Dans cet esprit d’une communion entre le public et des artistes pourtant peu connus et aux univers musicaux très lointains, l’apogée de cette édition 2022 fut sans aucun doute le deuxième concert du Finlandais Antti Paalanen. Si son premier concert de l’après-midi avait déjà retourné le public présent, celui à 1h du matin fut un véritable chaudron de danse/slam/cris. La joie et la folie. Antti a beau venir de milliers de kilomètres au nord de Crozon, tout le monde avait l’impression qu’il jouait chez lui, avec son public. Car, l’espace d’une heure, ce public a bien fait corps (et sueur) avec lui.

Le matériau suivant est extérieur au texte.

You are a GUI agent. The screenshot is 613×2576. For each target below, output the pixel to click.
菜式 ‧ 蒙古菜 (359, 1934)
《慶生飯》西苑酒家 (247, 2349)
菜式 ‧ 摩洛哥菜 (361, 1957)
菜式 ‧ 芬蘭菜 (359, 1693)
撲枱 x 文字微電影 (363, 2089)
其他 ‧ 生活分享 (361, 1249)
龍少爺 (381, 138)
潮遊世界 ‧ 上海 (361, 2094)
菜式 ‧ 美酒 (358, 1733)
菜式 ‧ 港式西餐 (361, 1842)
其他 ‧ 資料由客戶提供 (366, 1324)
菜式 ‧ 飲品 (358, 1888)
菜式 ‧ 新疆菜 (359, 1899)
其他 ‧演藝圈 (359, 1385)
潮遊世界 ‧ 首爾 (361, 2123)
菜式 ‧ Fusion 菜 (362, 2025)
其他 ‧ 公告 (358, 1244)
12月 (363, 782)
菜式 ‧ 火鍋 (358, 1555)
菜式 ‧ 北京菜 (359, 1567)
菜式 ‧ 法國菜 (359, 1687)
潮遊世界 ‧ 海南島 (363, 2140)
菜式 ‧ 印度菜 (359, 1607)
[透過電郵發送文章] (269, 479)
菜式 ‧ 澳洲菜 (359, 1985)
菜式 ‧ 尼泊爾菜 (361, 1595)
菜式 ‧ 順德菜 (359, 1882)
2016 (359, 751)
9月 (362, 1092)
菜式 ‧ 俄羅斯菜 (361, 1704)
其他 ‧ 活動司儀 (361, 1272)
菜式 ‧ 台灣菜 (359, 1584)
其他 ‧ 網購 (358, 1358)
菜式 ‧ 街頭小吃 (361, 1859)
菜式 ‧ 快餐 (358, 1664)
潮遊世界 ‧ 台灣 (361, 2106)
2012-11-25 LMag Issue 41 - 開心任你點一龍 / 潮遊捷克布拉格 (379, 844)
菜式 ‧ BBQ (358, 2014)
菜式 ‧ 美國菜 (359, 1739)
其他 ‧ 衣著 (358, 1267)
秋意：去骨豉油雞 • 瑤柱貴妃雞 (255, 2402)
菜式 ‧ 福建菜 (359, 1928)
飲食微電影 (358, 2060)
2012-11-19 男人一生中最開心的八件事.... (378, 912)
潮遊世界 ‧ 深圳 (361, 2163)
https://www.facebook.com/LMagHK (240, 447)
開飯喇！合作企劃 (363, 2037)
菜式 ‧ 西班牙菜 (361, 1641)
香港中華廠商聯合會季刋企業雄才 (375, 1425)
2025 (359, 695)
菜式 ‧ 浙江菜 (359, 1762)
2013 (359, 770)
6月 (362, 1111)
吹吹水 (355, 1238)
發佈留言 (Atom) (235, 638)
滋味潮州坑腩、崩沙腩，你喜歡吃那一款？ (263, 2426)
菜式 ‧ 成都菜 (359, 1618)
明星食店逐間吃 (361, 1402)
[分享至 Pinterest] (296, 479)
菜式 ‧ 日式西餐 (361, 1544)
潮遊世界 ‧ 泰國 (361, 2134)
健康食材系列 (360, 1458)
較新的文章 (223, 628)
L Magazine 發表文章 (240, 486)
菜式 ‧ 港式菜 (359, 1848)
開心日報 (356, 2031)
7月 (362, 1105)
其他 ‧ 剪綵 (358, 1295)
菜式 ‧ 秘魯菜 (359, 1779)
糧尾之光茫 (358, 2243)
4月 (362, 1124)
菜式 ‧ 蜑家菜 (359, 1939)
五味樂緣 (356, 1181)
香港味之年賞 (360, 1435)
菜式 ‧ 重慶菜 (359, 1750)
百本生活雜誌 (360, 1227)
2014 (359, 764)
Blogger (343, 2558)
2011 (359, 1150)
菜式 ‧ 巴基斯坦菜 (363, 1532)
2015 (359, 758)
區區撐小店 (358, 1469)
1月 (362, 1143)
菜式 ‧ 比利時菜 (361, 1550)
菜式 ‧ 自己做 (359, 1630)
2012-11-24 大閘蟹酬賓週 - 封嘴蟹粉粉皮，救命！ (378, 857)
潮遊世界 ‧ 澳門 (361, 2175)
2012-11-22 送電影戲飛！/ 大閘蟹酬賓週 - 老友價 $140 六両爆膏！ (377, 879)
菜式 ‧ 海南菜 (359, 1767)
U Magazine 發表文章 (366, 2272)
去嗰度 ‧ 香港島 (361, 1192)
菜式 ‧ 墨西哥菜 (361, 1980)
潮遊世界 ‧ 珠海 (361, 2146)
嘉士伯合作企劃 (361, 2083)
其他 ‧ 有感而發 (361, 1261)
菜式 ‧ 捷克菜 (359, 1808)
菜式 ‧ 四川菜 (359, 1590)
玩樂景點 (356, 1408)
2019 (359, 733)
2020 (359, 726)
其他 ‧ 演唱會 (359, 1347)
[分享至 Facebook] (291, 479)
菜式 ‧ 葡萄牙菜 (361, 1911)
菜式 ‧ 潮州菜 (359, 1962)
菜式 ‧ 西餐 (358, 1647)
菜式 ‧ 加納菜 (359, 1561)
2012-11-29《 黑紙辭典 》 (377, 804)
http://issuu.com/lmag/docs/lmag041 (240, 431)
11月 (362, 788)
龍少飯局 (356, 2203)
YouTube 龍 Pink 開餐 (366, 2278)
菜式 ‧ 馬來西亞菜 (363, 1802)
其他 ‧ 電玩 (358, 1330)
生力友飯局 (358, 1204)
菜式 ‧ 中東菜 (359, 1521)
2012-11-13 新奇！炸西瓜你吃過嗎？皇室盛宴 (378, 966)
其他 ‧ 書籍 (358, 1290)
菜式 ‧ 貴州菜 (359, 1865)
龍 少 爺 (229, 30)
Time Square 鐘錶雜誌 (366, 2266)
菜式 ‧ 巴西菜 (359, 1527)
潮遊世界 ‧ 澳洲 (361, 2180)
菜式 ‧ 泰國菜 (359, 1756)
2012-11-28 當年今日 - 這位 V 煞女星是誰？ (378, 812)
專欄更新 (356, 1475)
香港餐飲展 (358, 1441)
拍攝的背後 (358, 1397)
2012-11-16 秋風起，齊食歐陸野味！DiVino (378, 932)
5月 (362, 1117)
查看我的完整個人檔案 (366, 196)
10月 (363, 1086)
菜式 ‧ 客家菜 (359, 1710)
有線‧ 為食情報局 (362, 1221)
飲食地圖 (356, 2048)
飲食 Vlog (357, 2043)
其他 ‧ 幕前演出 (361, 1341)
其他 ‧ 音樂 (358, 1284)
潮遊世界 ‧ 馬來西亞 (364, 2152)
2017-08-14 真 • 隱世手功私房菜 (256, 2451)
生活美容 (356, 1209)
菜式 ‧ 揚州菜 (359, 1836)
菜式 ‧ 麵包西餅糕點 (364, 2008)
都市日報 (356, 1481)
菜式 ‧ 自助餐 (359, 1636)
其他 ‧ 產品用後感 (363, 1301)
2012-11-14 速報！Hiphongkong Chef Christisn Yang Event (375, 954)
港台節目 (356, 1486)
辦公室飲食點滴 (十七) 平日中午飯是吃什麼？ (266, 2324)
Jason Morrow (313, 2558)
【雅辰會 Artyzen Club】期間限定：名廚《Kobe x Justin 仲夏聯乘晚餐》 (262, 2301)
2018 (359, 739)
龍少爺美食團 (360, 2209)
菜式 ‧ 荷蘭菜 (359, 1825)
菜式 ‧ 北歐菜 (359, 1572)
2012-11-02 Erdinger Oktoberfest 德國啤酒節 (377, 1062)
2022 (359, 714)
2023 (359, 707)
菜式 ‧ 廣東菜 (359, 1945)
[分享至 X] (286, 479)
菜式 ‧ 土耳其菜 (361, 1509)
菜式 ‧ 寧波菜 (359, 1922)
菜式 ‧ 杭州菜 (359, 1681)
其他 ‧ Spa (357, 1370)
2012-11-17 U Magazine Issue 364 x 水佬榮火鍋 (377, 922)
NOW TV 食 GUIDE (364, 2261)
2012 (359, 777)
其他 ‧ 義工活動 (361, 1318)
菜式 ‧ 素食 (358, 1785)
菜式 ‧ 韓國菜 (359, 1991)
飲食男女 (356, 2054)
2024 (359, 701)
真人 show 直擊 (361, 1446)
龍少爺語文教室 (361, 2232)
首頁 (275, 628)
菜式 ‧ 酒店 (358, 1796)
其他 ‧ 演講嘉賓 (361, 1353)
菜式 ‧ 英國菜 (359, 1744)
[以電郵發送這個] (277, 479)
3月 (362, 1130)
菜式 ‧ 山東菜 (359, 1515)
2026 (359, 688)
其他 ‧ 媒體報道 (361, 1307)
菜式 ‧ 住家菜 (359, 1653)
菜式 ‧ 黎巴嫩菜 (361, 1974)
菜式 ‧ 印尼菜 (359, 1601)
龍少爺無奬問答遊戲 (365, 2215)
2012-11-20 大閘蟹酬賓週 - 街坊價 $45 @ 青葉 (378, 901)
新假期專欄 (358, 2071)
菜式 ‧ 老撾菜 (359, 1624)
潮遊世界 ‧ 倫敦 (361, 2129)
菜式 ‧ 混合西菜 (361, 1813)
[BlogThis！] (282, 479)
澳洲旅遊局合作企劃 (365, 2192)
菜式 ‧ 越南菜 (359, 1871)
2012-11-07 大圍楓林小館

Ils venaient de Finlande, d’Israël ou d’Italie, et ils ont tous semblé être comme chez eux dans ce Bout du Monde, à l’image des gamines de Star Feminine Band, qui ont eu le privilège de jouer sur la grande scène, devant près de 15 000 personnes, toujours aussi enthousiastes. Car ce public, majoritairement breton (voire finistérien), prouve que la défense de son identité locale est totalement compatible avec l’ouverture vers les autres cultures. C’est même en s’ouvrant aux autres qu’on défend le mieux son identité. Et celles des autres. L’esprit Boudu l’a bien compris, depuis de longues années. Et c’est sûrement bien plus important qu’une course au gigantisme et aux énormes têtes d’affiche.